Das Kammergericht Berlin hat in einem Urteil vom 28.04.2008 (Az: 8 U 154/07) entschieden, dass bei der Wohnraummiete eine Fälligkeit von Schönheitsreparaturen bei erheblichen Schäden an Putz oder Wänden nicht gegeben ist. In einem solchen Fall kann der Mieter ablehnen, seine Wohnung zu renovieren, wenn sie wegen Bauschäden in sehr schlechtem Zustand ist und z. B. feuchte Wände hat. Bräckelt der Putz ab, wäre es nämlich sinnlos, darüberzustreichen. Wenn die Mieträume sich in einem solch schlechten baulichen Zustand befinden, dass die Ausführungen von Schönheitsreparaturen wirtschaftlich sinnlos ist, kann der Mieter dem Verlangen auf Durchführung von Schönheitsreparaturen den Einwand der unzulässigen Rechtsausübung entgegenhalten.

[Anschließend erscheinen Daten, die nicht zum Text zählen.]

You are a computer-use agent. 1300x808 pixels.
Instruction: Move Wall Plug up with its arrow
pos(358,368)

Das Urteil ist für Mieter und Vermieter gleichermaßen von Bedeutung. Zieht beispielsweise der Mieter aus einer Altbauwohnung aus und löst sich der Wandputz bei den durchzuführenden Renovierungsarbeiten großflächig von der Wand ab, kann der Vermieter das Neutapezieren der Wände nicht verlangen.

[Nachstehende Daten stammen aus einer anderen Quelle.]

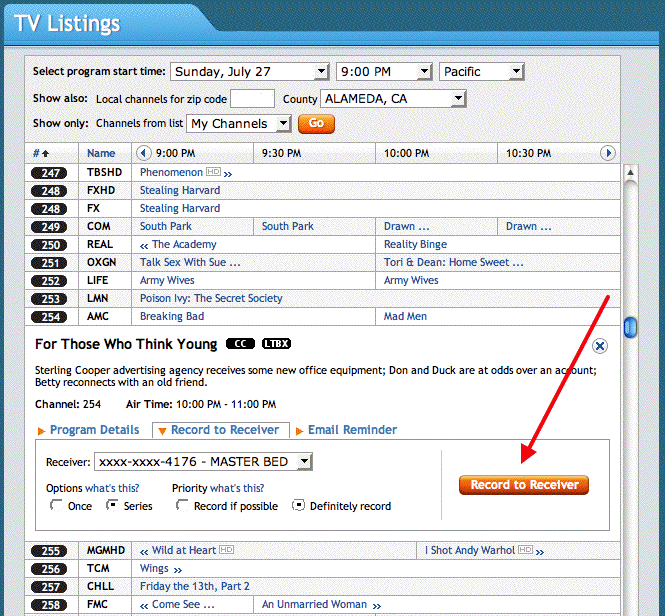Sort channels by number column header
Image resolution: width=665 pixels, height=616 pixels.
41,153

Der Vermieter hingegen sollte dringend prüfen, ob sich vor Einzug des Mieters eine teilweise Sanierung des Altbaues und, damit der Mieter letztendlich bei einer vertraglichen Verpflichtung zur Ausführung von Schönheitsreparaturen auch tatsächlich bei Mietende in Anspruch genommen werden kann. Im vorliegenden Fall war es so, dass der Mieter dennoch zur Durchführung der Schönheitsreparaturen verpflichtet war, weil die geltend gemachten Putzschäden wahrscheinlich durch die Demontage einer vom Mieter selbst angebrachten Deckenverkleidung entstanden waren.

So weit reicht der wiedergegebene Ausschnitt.